10 FDA approval and market authorization
On January 30, 2009 Acorda Therapeutics, announced the submission of a new drug application to the U.S. (FDA) for Fampridine-SR. Fampridine-SR was accepted by the FDA on May 5, 2009. The FDA set a prescription drug user fee act (PDUFA) on October 22, 2009; the PDUFA date is the target date for the FDA to complete its review. On May 6, 2009 acorda therapeutics, announced that the U.S. (FDA) has accepted the Fampridine-SR New Drug Application (NDA) for filing, assigning priority review and on Aug 25, 2009 Acorda Therapeutics, announced that the U.S. (FDA) has confirmed that its Peripheral and Central Nervous System Drugs Advisory Committee will review the Company’s New Drug Application (NDA) for Fampridine-SR on October 14, 2009 and Acorda submitted additional information on its proposed Risk Evaluation and Mitigation Strategy (REMS) program.
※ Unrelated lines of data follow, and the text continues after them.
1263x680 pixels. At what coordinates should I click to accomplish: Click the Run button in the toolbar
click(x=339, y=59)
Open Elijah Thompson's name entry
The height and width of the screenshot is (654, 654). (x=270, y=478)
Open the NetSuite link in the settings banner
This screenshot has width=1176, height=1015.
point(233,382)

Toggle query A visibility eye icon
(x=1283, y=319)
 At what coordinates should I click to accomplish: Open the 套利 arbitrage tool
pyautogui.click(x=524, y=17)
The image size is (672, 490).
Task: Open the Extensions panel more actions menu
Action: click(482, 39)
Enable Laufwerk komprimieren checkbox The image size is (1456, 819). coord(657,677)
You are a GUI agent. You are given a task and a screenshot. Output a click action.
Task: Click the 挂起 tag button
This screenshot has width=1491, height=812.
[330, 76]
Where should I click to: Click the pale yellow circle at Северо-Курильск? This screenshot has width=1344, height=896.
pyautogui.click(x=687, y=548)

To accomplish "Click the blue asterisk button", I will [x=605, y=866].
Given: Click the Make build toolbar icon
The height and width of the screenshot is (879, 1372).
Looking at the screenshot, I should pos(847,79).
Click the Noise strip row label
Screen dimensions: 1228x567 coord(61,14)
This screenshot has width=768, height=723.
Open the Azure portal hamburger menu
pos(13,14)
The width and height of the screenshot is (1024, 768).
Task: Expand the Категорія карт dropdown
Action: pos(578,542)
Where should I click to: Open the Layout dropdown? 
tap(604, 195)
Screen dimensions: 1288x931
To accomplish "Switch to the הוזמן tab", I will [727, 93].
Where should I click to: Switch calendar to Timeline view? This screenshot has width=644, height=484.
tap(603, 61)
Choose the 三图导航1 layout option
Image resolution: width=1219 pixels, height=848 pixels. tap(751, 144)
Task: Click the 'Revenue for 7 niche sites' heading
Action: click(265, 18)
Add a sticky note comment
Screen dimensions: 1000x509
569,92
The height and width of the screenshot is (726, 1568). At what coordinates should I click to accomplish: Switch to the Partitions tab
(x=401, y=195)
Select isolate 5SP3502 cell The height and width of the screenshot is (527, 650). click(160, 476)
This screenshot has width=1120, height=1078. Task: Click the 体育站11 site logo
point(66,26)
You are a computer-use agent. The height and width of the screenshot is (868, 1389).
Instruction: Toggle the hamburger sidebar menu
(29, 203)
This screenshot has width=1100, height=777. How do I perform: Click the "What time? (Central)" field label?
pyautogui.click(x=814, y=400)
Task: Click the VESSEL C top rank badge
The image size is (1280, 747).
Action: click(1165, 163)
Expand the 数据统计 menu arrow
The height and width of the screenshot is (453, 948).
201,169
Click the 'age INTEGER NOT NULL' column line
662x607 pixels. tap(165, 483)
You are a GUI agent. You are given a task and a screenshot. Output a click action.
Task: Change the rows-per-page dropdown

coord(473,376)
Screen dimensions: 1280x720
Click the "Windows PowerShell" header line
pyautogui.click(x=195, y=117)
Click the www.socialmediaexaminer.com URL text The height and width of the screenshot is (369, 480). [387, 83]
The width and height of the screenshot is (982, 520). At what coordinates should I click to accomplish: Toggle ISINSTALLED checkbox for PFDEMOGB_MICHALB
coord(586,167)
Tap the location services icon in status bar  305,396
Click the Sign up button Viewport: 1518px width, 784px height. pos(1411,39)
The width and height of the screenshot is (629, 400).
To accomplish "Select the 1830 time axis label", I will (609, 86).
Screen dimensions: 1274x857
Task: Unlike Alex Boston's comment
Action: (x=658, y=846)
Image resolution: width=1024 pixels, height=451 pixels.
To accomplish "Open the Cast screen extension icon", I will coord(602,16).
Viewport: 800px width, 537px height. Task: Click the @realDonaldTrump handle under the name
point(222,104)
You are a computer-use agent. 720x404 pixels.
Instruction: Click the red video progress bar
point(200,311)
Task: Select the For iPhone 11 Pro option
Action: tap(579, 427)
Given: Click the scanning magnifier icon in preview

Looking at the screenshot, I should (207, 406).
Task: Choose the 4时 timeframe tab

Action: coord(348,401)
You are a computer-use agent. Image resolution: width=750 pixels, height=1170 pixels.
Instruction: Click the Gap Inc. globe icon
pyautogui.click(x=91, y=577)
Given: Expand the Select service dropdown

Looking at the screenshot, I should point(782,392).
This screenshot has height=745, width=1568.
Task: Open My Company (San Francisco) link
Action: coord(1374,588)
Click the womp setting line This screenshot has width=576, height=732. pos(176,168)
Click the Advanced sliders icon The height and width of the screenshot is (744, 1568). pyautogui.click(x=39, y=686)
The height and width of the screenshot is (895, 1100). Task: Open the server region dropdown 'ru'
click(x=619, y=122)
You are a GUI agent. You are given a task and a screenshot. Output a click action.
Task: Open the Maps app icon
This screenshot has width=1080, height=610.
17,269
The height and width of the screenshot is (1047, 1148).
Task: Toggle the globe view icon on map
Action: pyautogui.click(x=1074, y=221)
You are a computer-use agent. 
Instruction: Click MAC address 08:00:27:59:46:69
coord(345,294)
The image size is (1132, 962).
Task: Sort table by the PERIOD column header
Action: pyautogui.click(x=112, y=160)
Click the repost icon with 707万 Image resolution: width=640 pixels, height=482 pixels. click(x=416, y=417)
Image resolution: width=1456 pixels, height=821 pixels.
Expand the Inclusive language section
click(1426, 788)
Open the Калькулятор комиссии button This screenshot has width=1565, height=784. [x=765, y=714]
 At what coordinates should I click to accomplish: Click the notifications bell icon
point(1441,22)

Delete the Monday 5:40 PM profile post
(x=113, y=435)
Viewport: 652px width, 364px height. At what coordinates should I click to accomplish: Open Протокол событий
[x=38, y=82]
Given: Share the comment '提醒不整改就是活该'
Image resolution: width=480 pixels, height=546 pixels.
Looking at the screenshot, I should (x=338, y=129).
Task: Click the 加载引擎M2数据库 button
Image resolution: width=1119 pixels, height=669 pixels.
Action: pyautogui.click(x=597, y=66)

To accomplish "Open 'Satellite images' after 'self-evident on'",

The Company also announced that it has received preliminary approval for the proposed trade name Amaya from the FDA. On 12 January 2010, Biogen Idec announced that the submission of a Marketing Authorization Application (MAA) to the European Medicines Agency for prolonged release fampridine tablets helpful in the walking ability of adult patients suffering from multiple sclerosis. The US FDA accepted this submission as a solicited major amendment to the Fampridine-SR NDA. FDA approved dalfampridine in patients with multiple sclerosis on January 22, 2010. Biogen Idec will commercialize fampridine as a prolonged release tablet in markets outside the U.S.
11 Conclusion
In the case of multiple sclerosis there is conduction abnormality, including conduction delay or block due to the loss of the oligodendrocyte myelin complex which in turn results in the reorganization of axolemmal ion channels. So, the agents which block potassium channels have been investigated in the context of clinical trials with positive impact on impulse conduction in experimentally-induced demyelination in MS patients. Dalfampridine is an extended release form of fampridine (4-aminopyridine), which has been recently been approved by the US FDA for symptomatic treatment of MS patients. While this new oral blocker of voltage-gated potassium channels does not have any impact on the underlying pathology of MS, it has been demonstrated to improve fatigue and walking ability in these patients.